* [Given exercise A]
Answer these questions from the passage on Performance Monitor thread states, one per line:
(i) Which thread is running on the processor at Thread State 2?
(ii) What should the vertical maximum be set to when creating the line graph of running threads?
(iii) On logged data, what can you use to limit a thread state graph to selected data points?
* [Given exercise B] Print the part of the passage on Performance Monitor thread states between "Therefore, in Thread" and "by each thread.", inclusive, word for word.

— Start Extract to read —

The thread that is running on the processor, that is, at Thread State 2, is PERFMON Thread 1, a thread of the Performance Monitor executable. (It is represented by the white bar in middle of the graph.) In fact, a Performance Monitor thread always appears as the running thread when it captures data; if it weren't, it could not be capturing the data. This is an inescapable artifact of the tool.

Therefore, in Thread State charts or graphs, you need to assume that the processes getting processor time are those bouncing from Ready and in the queue (1) to Waiting (5). In this example, the bars at Ready (1) are the first few on the left, representing the processor-guzzling simulation tool, a System thread, two Services threads, and an RPC subsystem thread. (As you scroll through a running Performance Monitor graph, the thread state value appears in the value bar.)

The pattern of thread state activity is better seen in a line graph. Although it is much busier, it reveals the patterns of processor use by each thread.

To create a graph like this one, chart all running threads, then delete threads that are never ready and set the vertical maximum to 6. This is a bit hard to read in still life, but the patterns for each thread become more apparent when you highlight the selected line by pressing the backspace key.

The black line that always appears to be running (at thread state 2) is PERFMON. The lines with the most activity are those of CPU Stress, the simulation tool. The white line is a thread of the Explorer process.

Although busy, this graph highlights which threads are in the queue and reveals their scheduling patterns. On logged data, you can use the Time Window to limit a thread state graph to selected data points, so you can measure the elapsed time a thread spent in each thread state. Summing the time in the ready state in each second sampled will tell you how long, on average, the threads are waiting in the queue. This information is quite useful when tuning thread behavior.

— End Extract to read —
— Start Data listing —

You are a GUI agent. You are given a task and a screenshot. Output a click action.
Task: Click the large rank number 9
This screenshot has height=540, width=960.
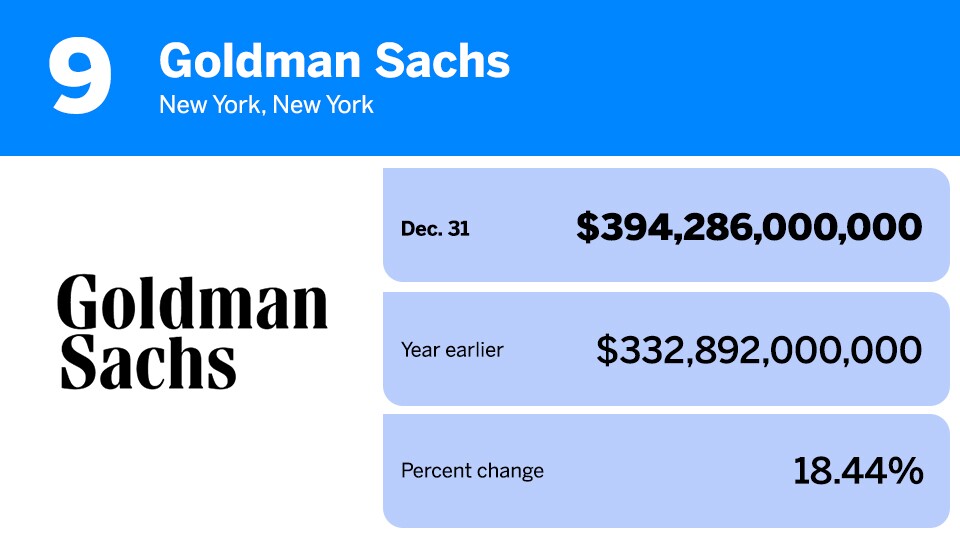click(80, 77)
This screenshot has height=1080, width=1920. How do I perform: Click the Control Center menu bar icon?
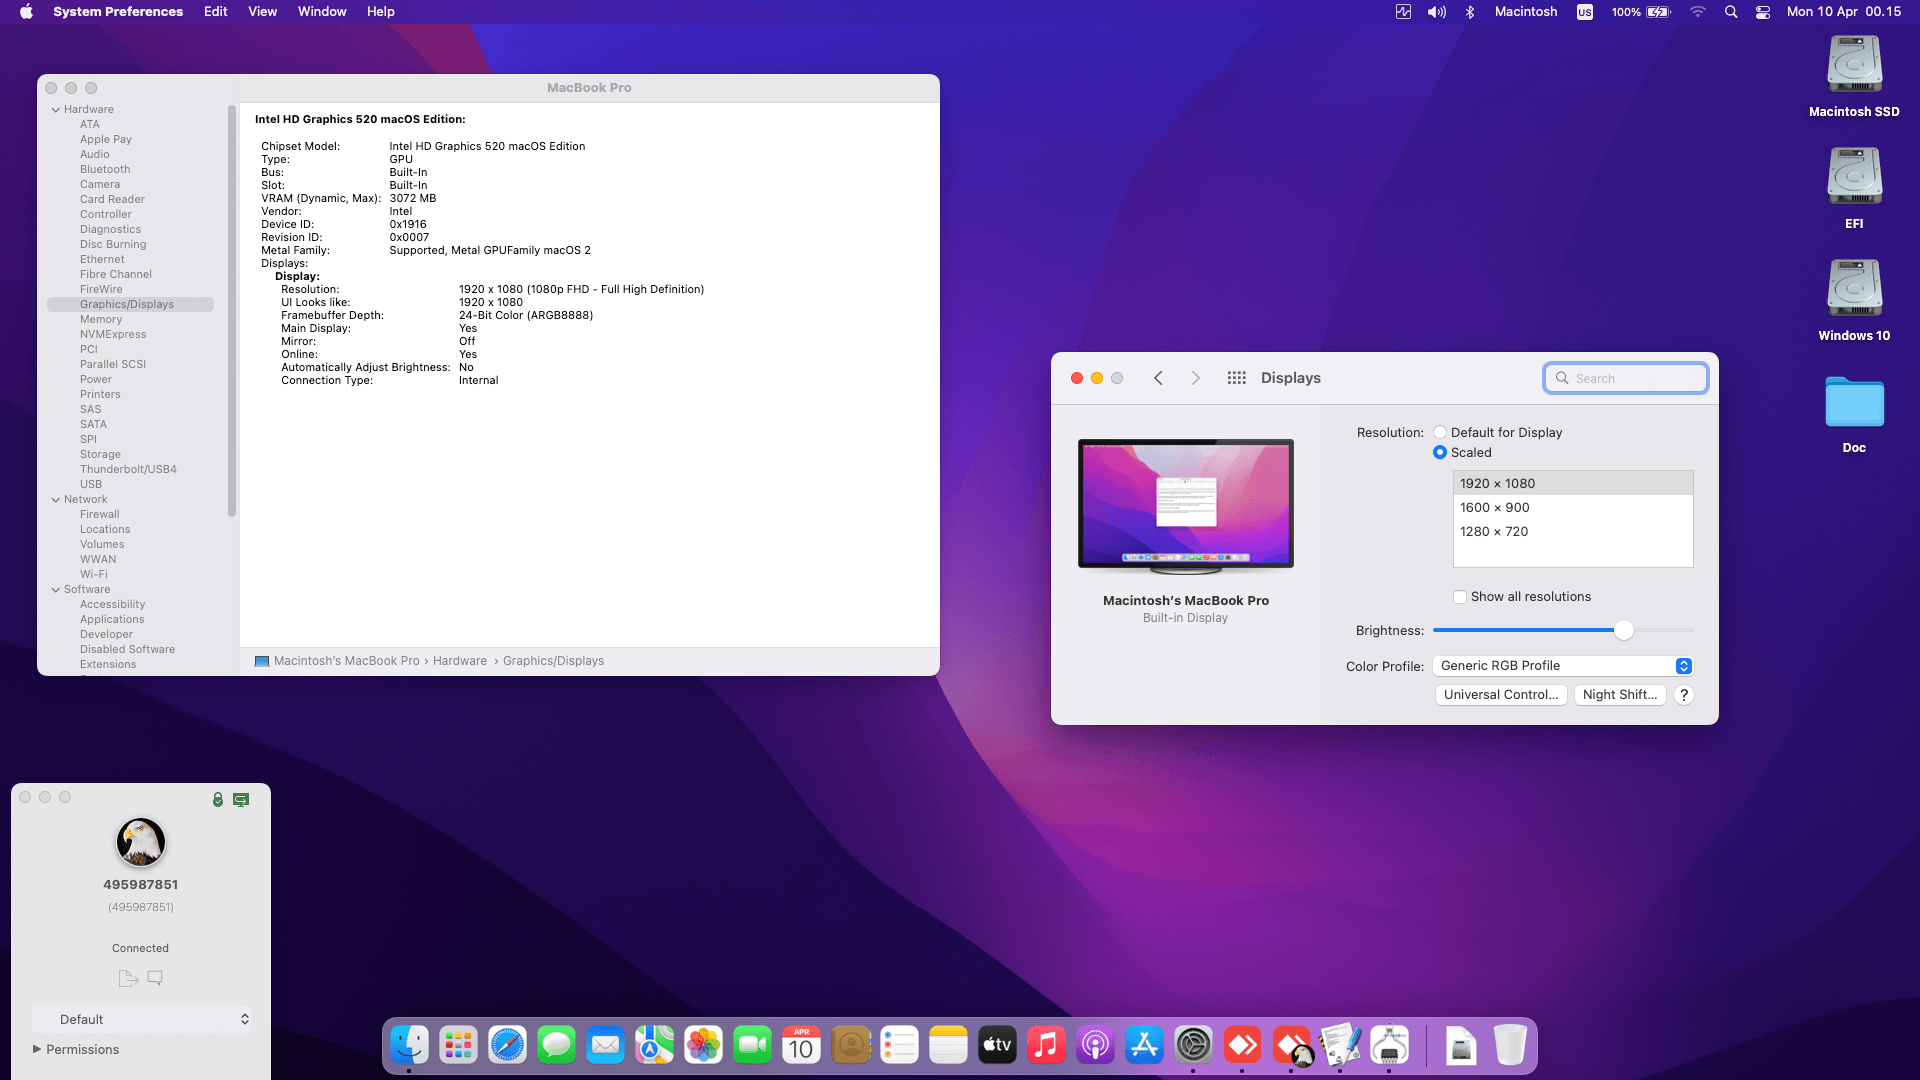point(1763,12)
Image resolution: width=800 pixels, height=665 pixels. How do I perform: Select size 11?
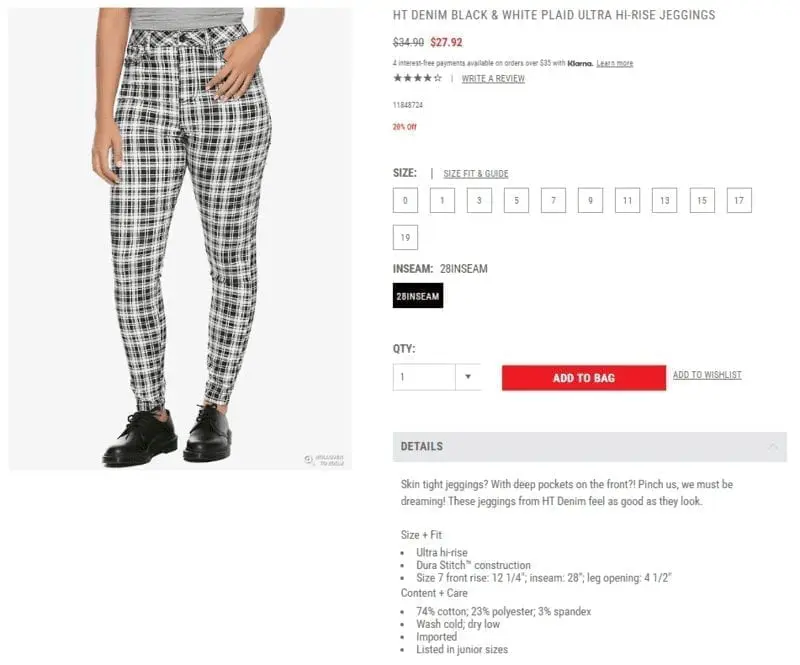628,200
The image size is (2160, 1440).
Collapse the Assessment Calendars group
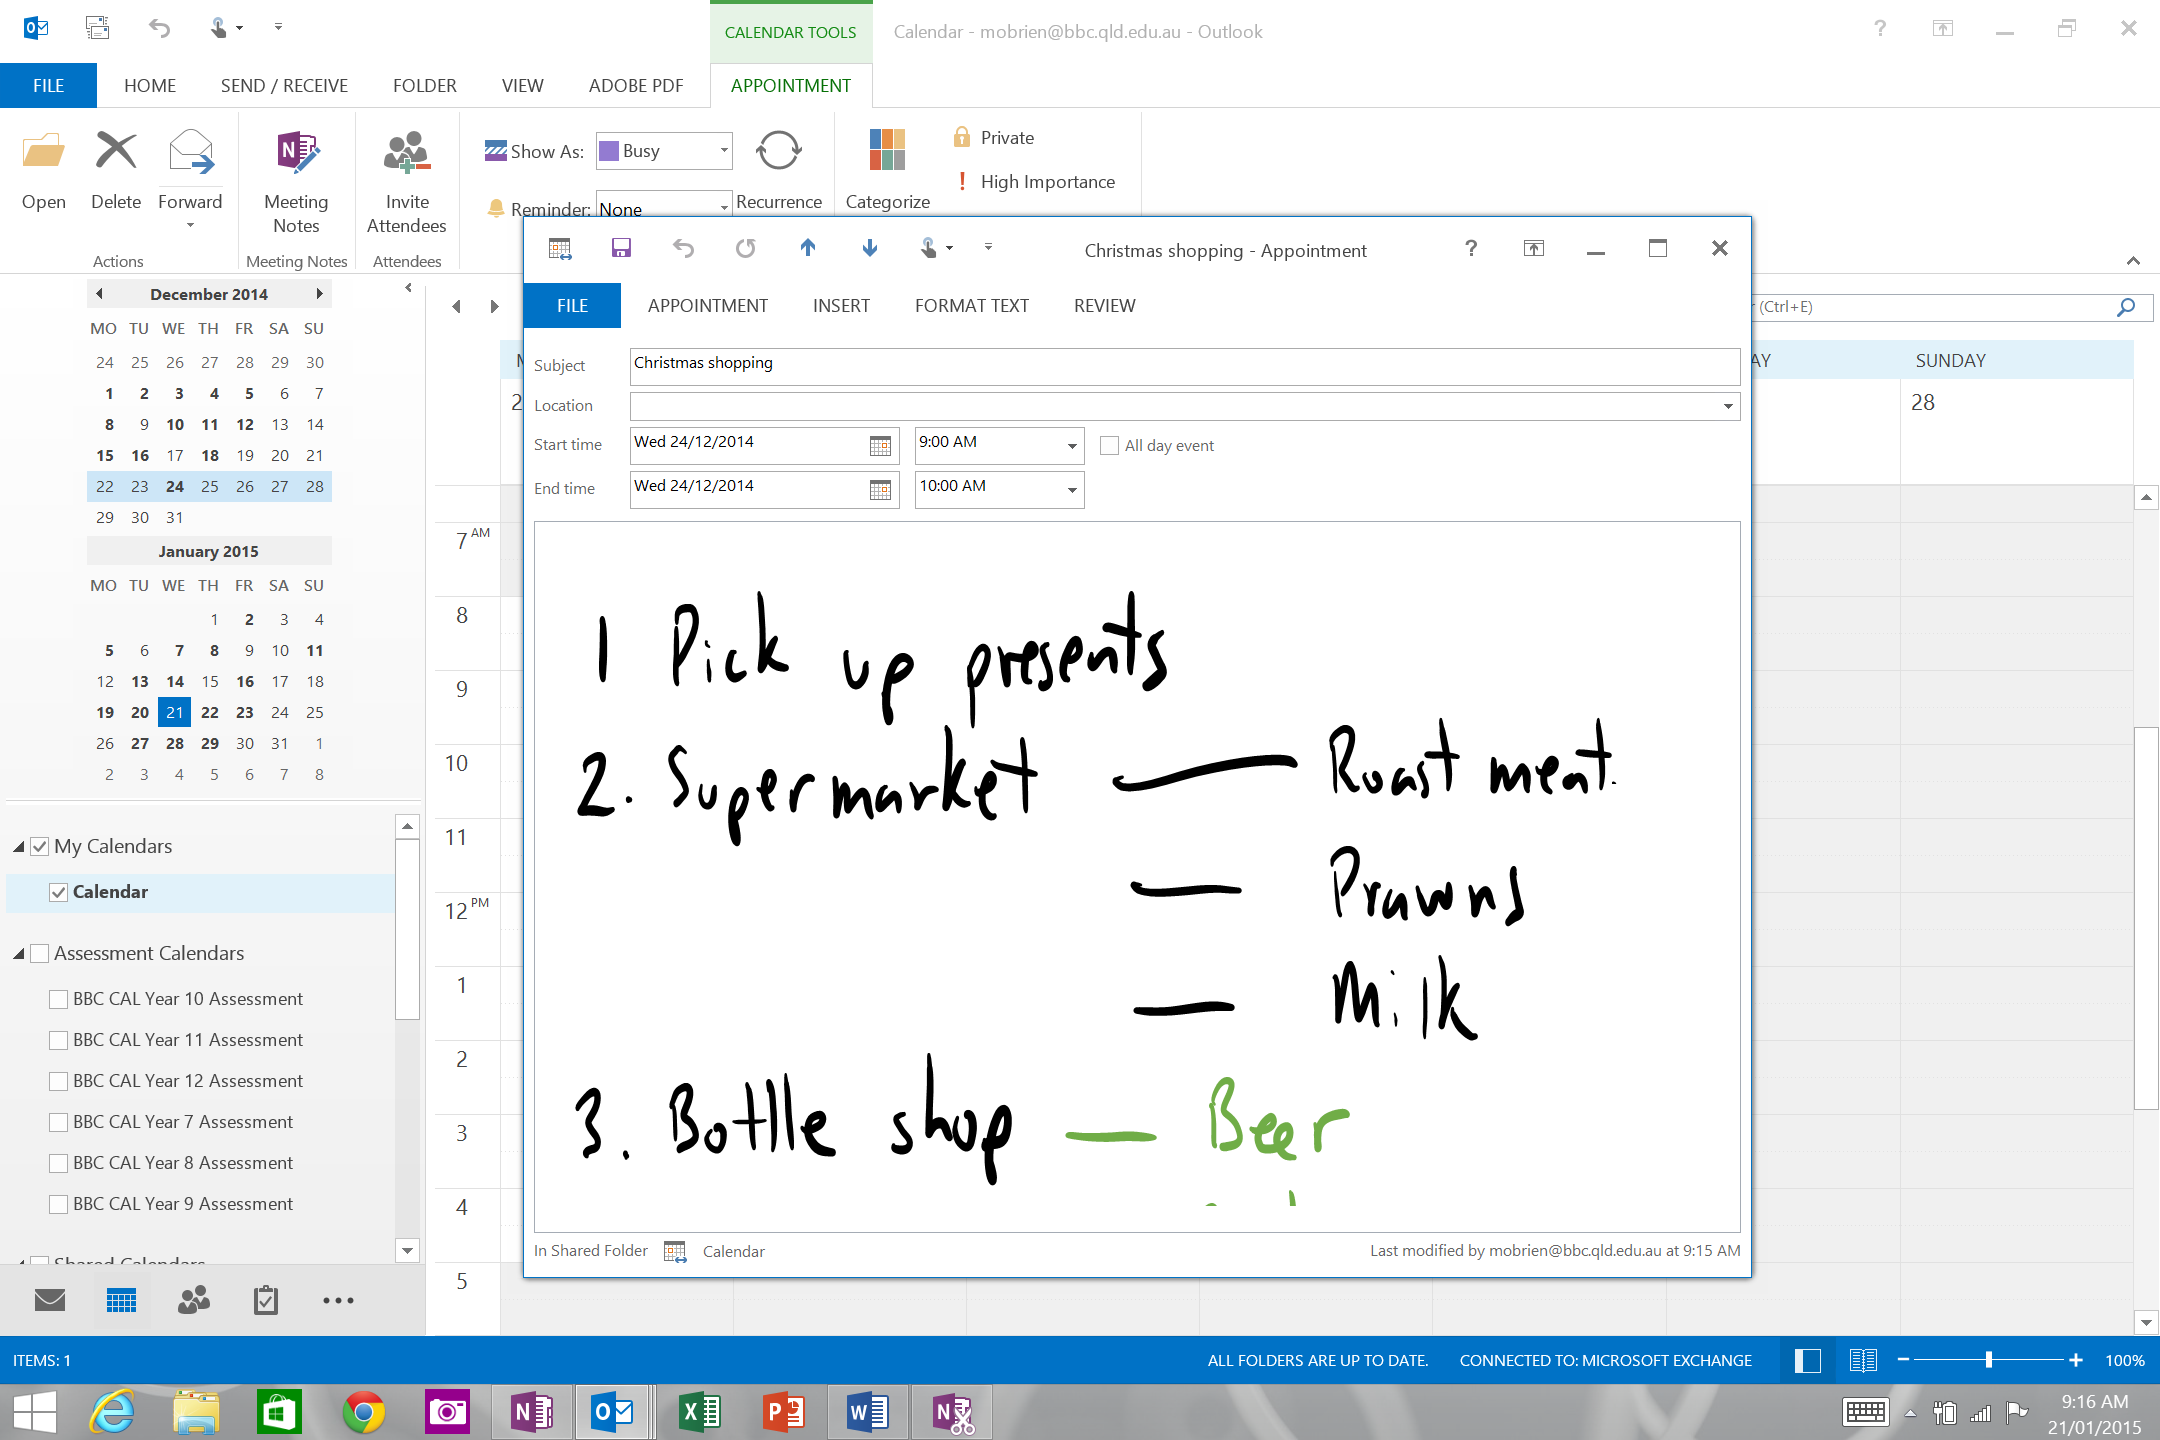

— End Data listing —

* [Worked answer A]
(i) PERFMON Thread 1, a thread of the Performance Monitor executable
(ii) 6
(iii) The Time Window

* [Worked answer B]
Therefore, in Thread State charts or graphs, you need to assume that the processes getting processor time are those bouncing from Ready and in the queue (1) to Waiting (5). In this example, the bars at Ready (1) are the first few on the left, representing the processor-guzzling simulation tool, a System thread, two Services threads, and an RPC subsystem thread. (As you scroll through a running Performance Monitor graph, the thread state value appears in the value bar.)

The pattern of thread state activity is better seen in a line graph. Although it is much busier, it reveals the patterns of processor use by each thread.